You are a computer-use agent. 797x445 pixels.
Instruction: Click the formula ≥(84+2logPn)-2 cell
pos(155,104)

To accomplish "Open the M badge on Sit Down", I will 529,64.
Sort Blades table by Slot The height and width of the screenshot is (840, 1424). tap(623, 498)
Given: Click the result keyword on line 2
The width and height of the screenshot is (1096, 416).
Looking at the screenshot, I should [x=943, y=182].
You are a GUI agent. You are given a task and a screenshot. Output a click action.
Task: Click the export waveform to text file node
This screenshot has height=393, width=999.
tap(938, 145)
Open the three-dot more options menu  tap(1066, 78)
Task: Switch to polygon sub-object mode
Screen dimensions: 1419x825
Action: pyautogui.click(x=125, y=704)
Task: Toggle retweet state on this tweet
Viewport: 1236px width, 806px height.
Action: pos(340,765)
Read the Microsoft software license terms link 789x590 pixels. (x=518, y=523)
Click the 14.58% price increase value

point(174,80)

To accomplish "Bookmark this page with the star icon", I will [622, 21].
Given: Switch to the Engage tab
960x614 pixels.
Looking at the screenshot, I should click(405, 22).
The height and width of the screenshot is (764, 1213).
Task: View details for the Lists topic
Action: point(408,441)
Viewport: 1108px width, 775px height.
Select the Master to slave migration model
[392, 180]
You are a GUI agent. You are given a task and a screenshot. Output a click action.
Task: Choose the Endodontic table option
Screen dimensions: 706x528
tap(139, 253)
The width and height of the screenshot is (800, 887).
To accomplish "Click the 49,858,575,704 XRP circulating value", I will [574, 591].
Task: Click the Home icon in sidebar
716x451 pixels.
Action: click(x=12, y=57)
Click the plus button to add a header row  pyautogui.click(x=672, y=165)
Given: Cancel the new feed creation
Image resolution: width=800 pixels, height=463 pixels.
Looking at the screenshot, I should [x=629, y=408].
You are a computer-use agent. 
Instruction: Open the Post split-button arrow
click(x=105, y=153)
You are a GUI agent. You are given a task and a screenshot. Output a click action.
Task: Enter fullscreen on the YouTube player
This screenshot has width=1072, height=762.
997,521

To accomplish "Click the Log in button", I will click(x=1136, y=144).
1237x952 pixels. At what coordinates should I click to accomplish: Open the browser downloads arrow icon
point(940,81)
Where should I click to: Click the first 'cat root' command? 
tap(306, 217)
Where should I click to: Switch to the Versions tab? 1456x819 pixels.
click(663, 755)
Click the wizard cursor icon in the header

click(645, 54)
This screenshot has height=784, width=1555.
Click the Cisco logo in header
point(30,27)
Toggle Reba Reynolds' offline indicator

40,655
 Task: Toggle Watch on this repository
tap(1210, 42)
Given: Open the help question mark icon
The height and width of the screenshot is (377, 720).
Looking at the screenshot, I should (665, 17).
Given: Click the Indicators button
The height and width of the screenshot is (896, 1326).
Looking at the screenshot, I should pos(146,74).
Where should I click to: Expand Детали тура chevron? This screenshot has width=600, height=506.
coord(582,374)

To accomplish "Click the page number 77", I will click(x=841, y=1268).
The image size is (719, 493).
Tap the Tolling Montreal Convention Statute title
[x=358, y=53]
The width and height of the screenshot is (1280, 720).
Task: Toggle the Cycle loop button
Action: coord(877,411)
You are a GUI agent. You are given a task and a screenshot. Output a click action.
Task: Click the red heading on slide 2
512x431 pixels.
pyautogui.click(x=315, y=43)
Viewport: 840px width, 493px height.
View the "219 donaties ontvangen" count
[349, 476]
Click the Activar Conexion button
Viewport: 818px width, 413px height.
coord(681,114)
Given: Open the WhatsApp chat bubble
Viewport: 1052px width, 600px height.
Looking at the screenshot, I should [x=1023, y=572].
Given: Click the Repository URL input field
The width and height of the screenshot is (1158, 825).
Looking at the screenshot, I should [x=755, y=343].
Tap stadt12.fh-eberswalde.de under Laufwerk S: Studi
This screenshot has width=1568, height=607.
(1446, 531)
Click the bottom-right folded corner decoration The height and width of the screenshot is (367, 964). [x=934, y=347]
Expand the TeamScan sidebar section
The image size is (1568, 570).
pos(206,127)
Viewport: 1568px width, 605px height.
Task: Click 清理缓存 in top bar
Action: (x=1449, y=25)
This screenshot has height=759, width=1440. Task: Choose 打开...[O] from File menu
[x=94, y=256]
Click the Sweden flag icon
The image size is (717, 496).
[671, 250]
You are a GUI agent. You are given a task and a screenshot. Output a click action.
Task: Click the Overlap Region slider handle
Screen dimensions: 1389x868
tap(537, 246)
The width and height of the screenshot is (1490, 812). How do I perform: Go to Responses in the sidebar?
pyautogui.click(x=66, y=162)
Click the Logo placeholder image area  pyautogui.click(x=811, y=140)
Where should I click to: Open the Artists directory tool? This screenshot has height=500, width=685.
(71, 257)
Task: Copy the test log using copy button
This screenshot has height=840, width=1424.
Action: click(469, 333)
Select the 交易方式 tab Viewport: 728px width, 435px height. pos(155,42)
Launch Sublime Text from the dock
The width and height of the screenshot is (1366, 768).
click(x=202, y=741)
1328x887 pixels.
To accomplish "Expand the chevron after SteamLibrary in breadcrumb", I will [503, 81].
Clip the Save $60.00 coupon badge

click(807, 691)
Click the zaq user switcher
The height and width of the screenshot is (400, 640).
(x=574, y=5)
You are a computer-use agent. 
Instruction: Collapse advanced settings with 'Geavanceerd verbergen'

+++++

> **WHAT IS ASKED**: Recast every line of the records above as a JSON list of strings, one string per line, leaving out blank lines.

> **ANSWER TO THIS PROBLEM**:
[
  "You are a computer-use agent. 797x445 pixels.",
  "Instruction: Click the formula ≥(84+2logPn)-2 cell",
  "pos(155,104)",
  "To accomplish \"Open the M badge on Sit Down\", I will 529,64.",
  "Sort Blades table by Slot The height and width of the screenshot is (840, 1424). tap(623, 498)",
  "Given: Click the result keyword on line 2",
  "The width and height of the screenshot is (1096, 416).",
  "Looking at the screenshot, I should [x=943, y=182].",
  "You are a GUI agent. You are given a task and a screenshot. Output a click action.",
  "Task: Click the export waveform to text file node",
  "This screenshot has height=393, width=999.",
  "tap(938, 145)",
  "Open the three-dot more options menu  tap(1066, 78)",
  "Task: Switch to polygon sub-object mode",
  "Screen dimensions: 1419x825",
  "Action: pyautogui.click(x=125, y=704)",
  "Task: Toggle retweet state on this tweet",
  "Viewport: 1236px width, 806px height.",
  "Action: pos(340,765)",
  "Read the Microsoft software license terms link 789x590 pixels. (x=518, y=523)",
  "Click the 14.58% price increase value",
  "point(174,80)",
  "To accomplish \"Bookmark this page with the star icon\", I will [622, 21].",
  "Given: Switch to the Engage tab",
  "960x614 pixels.",
  "Looking at the screenshot, I should click(405, 22).",
  "The height and width of the screenshot is (764, 1213).",
  "Task: View details for the Lists topic",
  "Action: point(408,441)",
  "Viewport: 1108px width, 775px height.",
  "Select the Master to slave migration model",
  "[392, 180]",
  "You are a GUI agent. You are given a task and a screenshot. Output a click action.",
  "Task: Choose the Endodontic table option",
  "Screen dimensions: 706x528",
  "tap(139, 253)",
  "The width and height of the screenshot is (800, 887).",
  "To accomplish \"Click the 49,858,575,704 XRP circulating value\", I will [574, 591].",
  "Task: Click the Home icon in sidebar",
  "716x451 pixels.",
  "Action: click(x=12, y=57)",
  "Click the plus button to add a header row  pyautogui.click(x=672, y=165)",
  "Given: Cancel the new feed creation",
  "Image resolution: width=800 pixels, height=463 pixels.",
  "Looking at the screenshot, I should [x=629, y=408].",
  "You are a computer-use agent. ",
  "Instruction: Open the Post split-button arrow",
  "click(x=105, y=153)",
  "You are a GUI agent. You are given a task and a screenshot. Output a click action.",
  "Task: Enter fullscreen on the YouTube player",
  "This screenshot has width=1072, height=762.",
  "997,521",
  "To accomplish \"Click the Log in button\", I will click(x=1136, y=144).",
  "1237x952 pixels. At what coordinates should I click to accomplish: Open the browser downloads arrow icon",
  "point(940,81)",
  "Where should I click to: Click the first 'cat root' command? ",
  "tap(306, 217)",
  "Where should I click to: Switch to the Versions tab? 1456x819 pixels.",
  "click(663, 755)",
  "Click the wizard cursor icon in the header",
  "click(645, 54)",
  "This screenshot has height=784, width=1555.",
  "Click the Cisco logo in header",
  "point(30,27)",
  "Toggle Reba Reynolds' offline indicator",
  "40,655",
  " Task: Toggle Watch on this repository",
  "tap(1210, 42)",
  "Given: Open the help question mark icon",
  "The height and width of the screenshot is (377, 720).",
  "Looking at the screenshot, I should (665, 17).",
  "Given: Click the Indicators button",
  "The height and width of the screenshot is (896, 1326).",
  "Looking at the screenshot, I should pos(146,74).",
  "Where should I click to: Expand Детали тура chevron? This screenshot has width=600, height=506.",
  "coord(582,374)",
  "To accomplish \"Click the page number 77\", I will click(x=841, y=1268).",
  "The image size is (719, 493).",
  "Tap the Tolling Montreal Convention Statute title",
  "[x=358, y=53]",
  "The width and height of the screenshot is (1280, 720).",
  "Task: Toggle the Cycle loop button",
  "Action: coord(877,411)",
  "You are a GUI agent. You are given a task and a screenshot. Output a click action.",
  "Task: Click the red heading on slide 2",
  "512x431 pixels.",
  "pyautogui.click(x=315, y=43)",
  "Viewport: 840px width, 493px height.",
  "View the \"219 donaties ontvangen\" count",
  "[349, 476]",
  "Click the Activar Conexion button",
  "Viewport: 818px width, 413px height.",
  "coord(681,114)",
  "Given: Open the WhatsApp chat bubble",
  "Viewport: 1052px width, 600px height.",
  "Looking at the screenshot, I should [x=1023, y=572].",
  "Given: Click the Repository URL input field",
  "The width and height of the screenshot is (1158, 825).",
  "Looking at the screenshot, I should [x=755, y=343].",
  "Tap stadt12.fh-eberswalde.de under Laufwerk S: Studi",
  "This screenshot has width=1568, height=607.",
  "(1446, 531)",
  "Click the bottom-right folded corner decoration The height and width of the screenshot is (367, 964). [x=934, y=347]",
  "Expand the TeamScan sidebar section",
  "The image size is (1568, 570).",
  "pos(206,127)",
  "Viewport: 1568px width, 605px height.",
  "Task: Click 清理缓存 in top bar",
  "Action: (x=1449, y=25)",
  "This screenshot has height=759, width=1440. Task: Choose 打开...[O] from File menu",
  "[x=94, y=256]",
  "Click the Sweden flag icon",
  "The image size is (717, 496).",
  "[671, 250]",
  "You are a GUI agent. You are given a task and a screenshot. Output a click action.",
  "Task: Click the Overlap Region slider handle",
  "Screen dimensions: 1389x868",
  "tap(537, 246)",
  "The width and height of the screenshot is (1490, 812). How do I perform: Go to Responses in the sidebar?",
  "pyautogui.click(x=66, y=162)",
  "Click the Logo placeholder image area  pyautogui.click(x=811, y=140)",
  "Where should I click to: Open the Artists directory tool? This screenshot has height=500, width=685.",
  "(71, 257)",
  "Task: Copy the test log using copy button",
  "This screenshot has height=840, width=1424.",
  "Action: click(469, 333)",
  "Select the 交易方式 tab Viewport: 728px width, 435px height. pos(155,42)",
  "Launch Sublime Text from the dock",
  "The width and height of the screenshot is (1366, 768).",
  "click(x=202, y=741)",
  "1328x887 pixels.",
  "To accomplish \"Expand the chevron after SteamLibrary in breadcrumb\", I will [503, 81].",
  "Clip the Save $60.00 coupon badge",
  "click(807, 691)",
  "Click the zaq user switcher",
  "The height and width of the screenshot is (400, 640).",
  "(x=574, y=5)",
  "You are a computer-use agent. ",
  "Instruction: Collapse advanced settings with 'Geavanceerd verbergen'"
]